Omnitel accusata per le extra-tariffazioni

La battaglia che ha a suo tempo combattuto Beppe Grillo torna alla ribalta con le denunce e gli esposti dell'IICA e di Austel. Le due associazioni sostengono che i problemi software del carrier non possono ricadere sulle spalle dell'utenza

Roma - Omnitel è nuovamente sotto i riflettori per l'annosa questione del disallineamento, ovvero della differenza tra le spese telefoniche che l'utente monitora sul proprio cellulare e quanto calcolato da Omnitel presso le proprie centrali.

Se ne è già parlato a lungo anche dopo la forte presa di posizione di Beppe Grillo. Il celebre umorista, insieme all'Associazione consumatori utenti, aveva cercato di portare la questione davanti all'Autorità per le TLC. Ora ci riprova l'IICA, Istituto internazionale per il consumo e l'ambiente, non nuovo a questo genere di iniziative e coadiuvato per l'occasione da Austel, Associazione degli utenti dei sevizi telefonici.

In una nota diffusa ieri pomeriggio, IICA e Austel sostengono che la discrepanza tra i due conteggi va a danno degli utenti, in quanto i valori di credito indicati dai telefonini risulterebbero spesso molto superiori a quelli "ufficiali" di Omnitel.
"Il problema - spiega il comunicato - è noto a tutti i possessori di GSM Omnitel: il credito residuo riportato sul display del telefonino non corrisponde quasi mai a quello che risulta ai terminali della compagnia telefonica e che spesso è di gran lunga inferiore. Il risultato è una grande confusione ad esclusivo discapito dell'utente. Ignari dell'esaurimento della propria carta prepagata, infatti, molti continuano a fare telefonate che Omnitel, a sorpresa, addebita poi alle successive ricariche".
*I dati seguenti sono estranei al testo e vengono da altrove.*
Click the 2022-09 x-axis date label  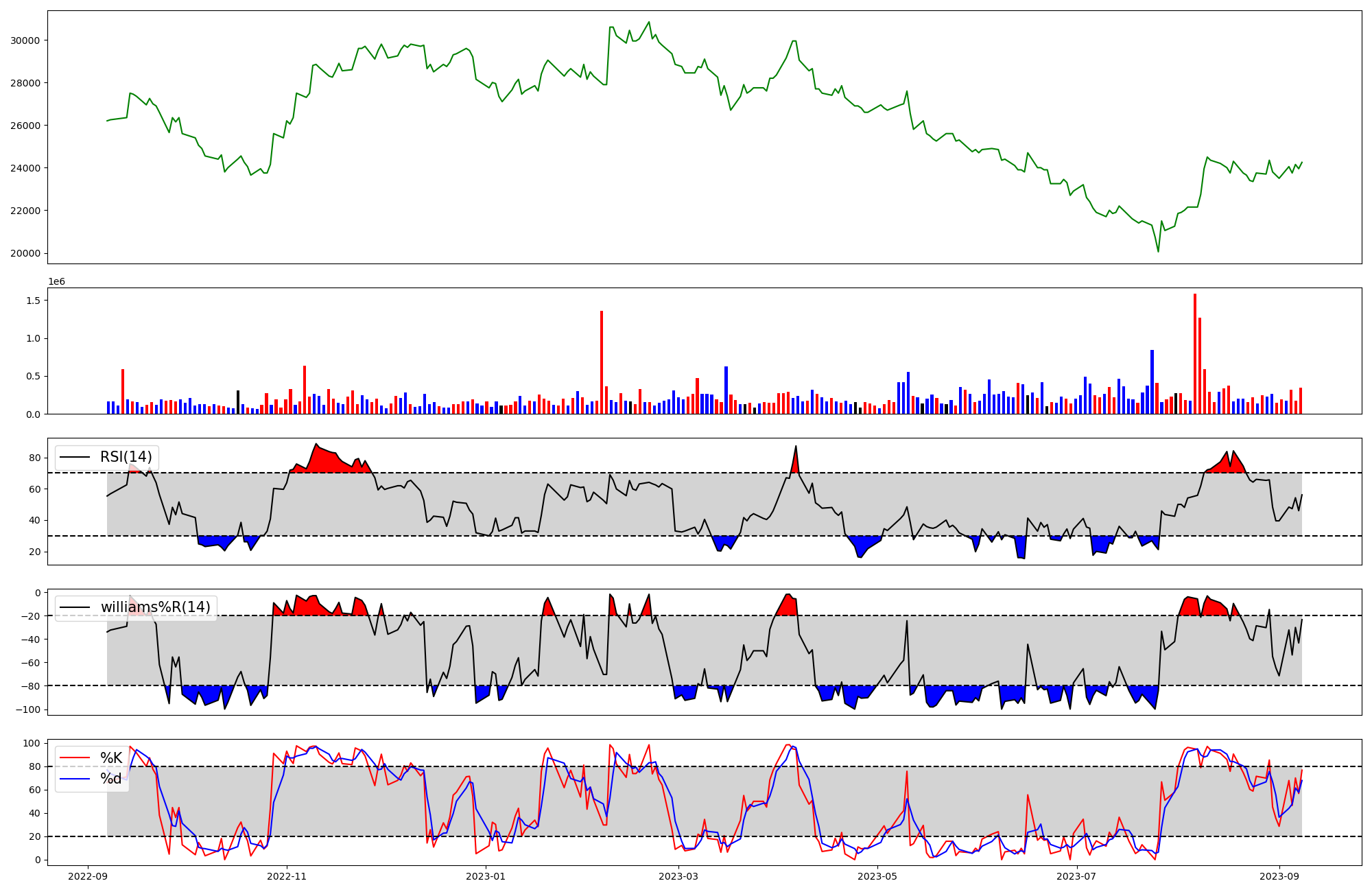[x=88, y=876]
Accuse a cui Omnitel in passato ha risposto con decisione: "Eventuali disallineamenti tra il credito al cliente e l'indicazione presente sul display sono stati gestiti e risolti con la cortesia, la competenza e la trasparenza sulla quale l'azienda ha sempre basato il proprio rapporto con il mercato".

Secondo le associazioni, il problema principale è nel fatto che una volta esaurita la ricarica nelle letture della centrale Omnitel, il cliente continua a telefonare fino alla fine della ricarica visualizzata sul cellulare. Finisce dunque per telefonare "a credito" e Omnitel, non appena l'utente acquista una nuova ricarica, "scalerebbe" tutte le telefonate "in più" fatte dall'ignaro utente.

L'IICA partendo dal caso di una associata, ha presentato una denuncia civile e sulla stessa questione si è mossa Austel che ha inviato un esposto all'Autorità per le TLC.

Afferma l'IICA: "Le proteste delle associazioni consumeristiche non riguardano solo il disservizio causato dalla inattendibilità delle cifre riportate dai cellulari, ma si appuntano soprattutto sul fatto che la OMNITEL non dovrebbe consentire ulteriori telefonate dopo l'esaurimento del credito prepagato, che altrimenti perde la sua natura di strumento utile per il cliente a contenere la spesa e finisce con il diventare una sottospecie di abbonamento senza limiti di esborso con la compagnia telefonica".